Toutes les femmes ont témoigné qu’avant leur libération, elles ont été contraintes de jurer sur le Coran qu'elles ne parleraient jamais de ce qu’elles avaient vécu.
Les femmes ont témoigné de leurs épreuves avec divers degrés de difficulté et de précision. L’une d’elles, qui avait parlé de son viol dans une déposition provisoire, a déclaré qu’étant donné que le procès est retransmis par télévision au Tchad et en streaming sur Internet, elle ne pouvait pas répéter les détails en public.
Kaltouma Deffalah a affirmé qu'elle était « très fière et forte d'être ici aujourd'hui pour raconter [son] histoire alors que cet homme [Hissène Habré], qui jadis était le dictateur, est assis là en silence ».

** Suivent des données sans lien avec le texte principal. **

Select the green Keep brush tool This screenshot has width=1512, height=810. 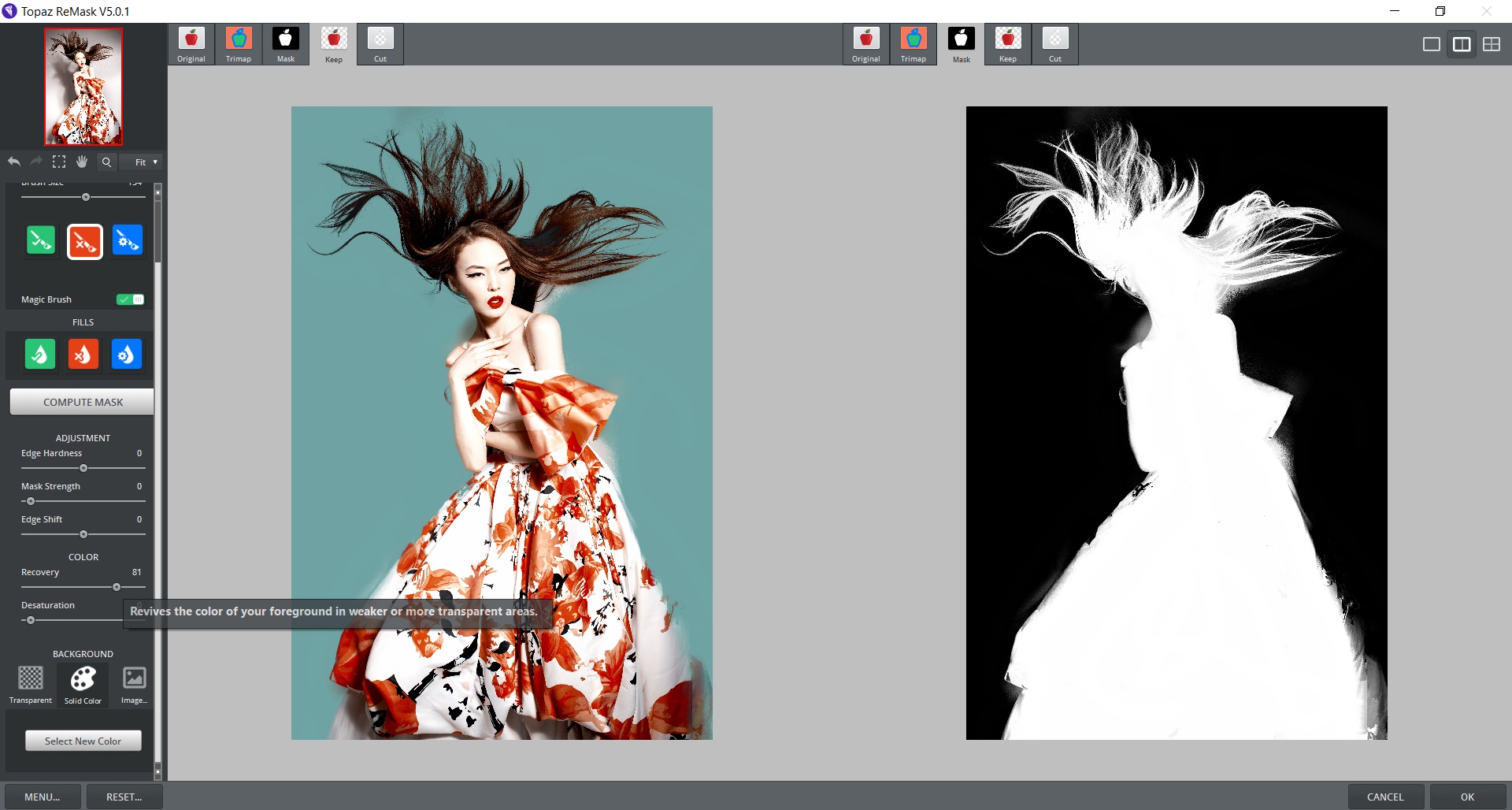click(x=40, y=241)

En réponse au témoignage des femmes, le « site officiel du président Hissène Habré », qui a présenté la position de Hissène Habré et les déclarations de ses avocats pendant les trois dernières années, a publié une série de communiqués. Un de ces communiqués a traité Khadidja Hassan de « prostituée nymphomane ». Un autre a qualifié Hadje Mérami Ali de « danseuse de cabaret » et de prostituée. Plusieurs des femmes, ainsi que la mère de Haoua Brahim, ont été accusées d'être des espionnes pour la Libye, qui avait été en guerre contre le Tchad. Ce site avait auparavant traité une ancienne détenue de « salope cinglée ». Cette détenue, Fatimé Hachim, avait témoigné lors du procès que Hissène Habré lui avait déclaré alors qu'elle était en prison qu'elle ne sortirait jamais.

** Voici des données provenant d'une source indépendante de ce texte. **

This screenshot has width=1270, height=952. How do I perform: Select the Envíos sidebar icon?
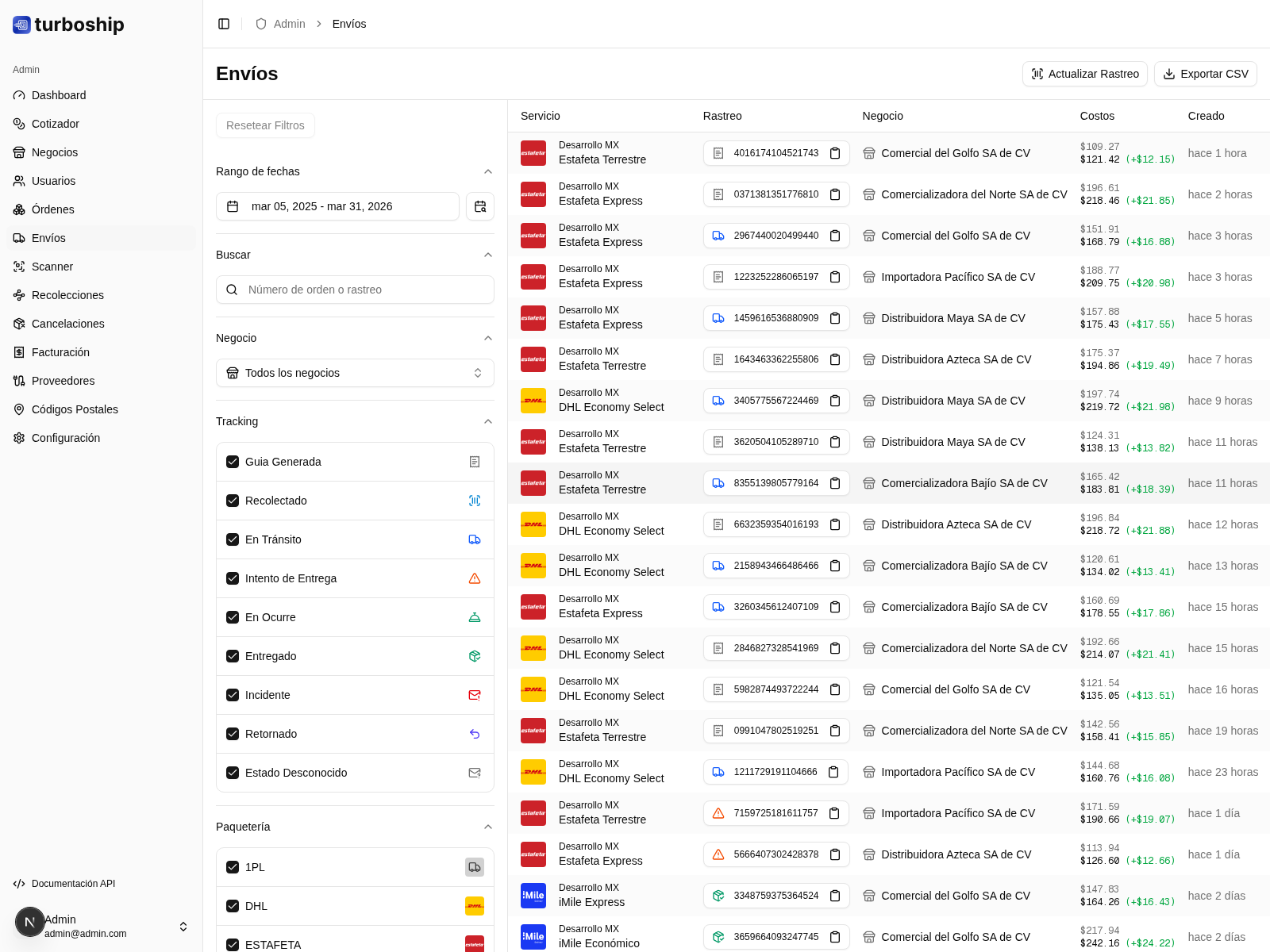click(x=18, y=238)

Les chambres de première instance ont été inaugurées par le Sénégal et l'Union africaine en février 2013 pour poursuivre « la personne ou les personnes » portant la plus grande responsabilité pour les crimes internationaux commis au Tchad entre 1982 et 1990, la période où Hissène Habré a dirigé le Tchad. Le président de la Chambre de première instance est Gberdao Gustave Kam du Burkina Faso, qui siège aux côtés de deux hauts magistrats sénégalais.
Hissène Habré est accusé de dizaines de milliers d'assassinats politiques ainsi que d’actes de torture systématiques perpétrés durant son règne, de 1982 à 1990. Le procès est le premier dans le monde au cours duquel les tribunaux d'un pays poursuivent l'ancien dirigeant d'un autre pays pour crimes de droits humains allégués.
L'acte d'accusation ne comprend pas d’accusations de viol, d'esclavage sexuel, ni d'autres formes de violence sexuelle de gravité comparable. Les avocats des victimes ont demandé que ces accusations soient ajoutées.
Le procès en est maintenant à sa septième semaine et devrait durer jusqu’en décembre. Jusqu'à présent, 48 victimes et témoins ont témoigné, notamment des experts historiques, le président de la commission de vérité du Tchad, d'anciens membres de la DDS de Hissène Habré, le juge belge qui a effectué une enquête de quatre ans, des chercheurs d'Amnesty International et de Human Rights Watch, ainsi que des experts médico-légaux et graphologues.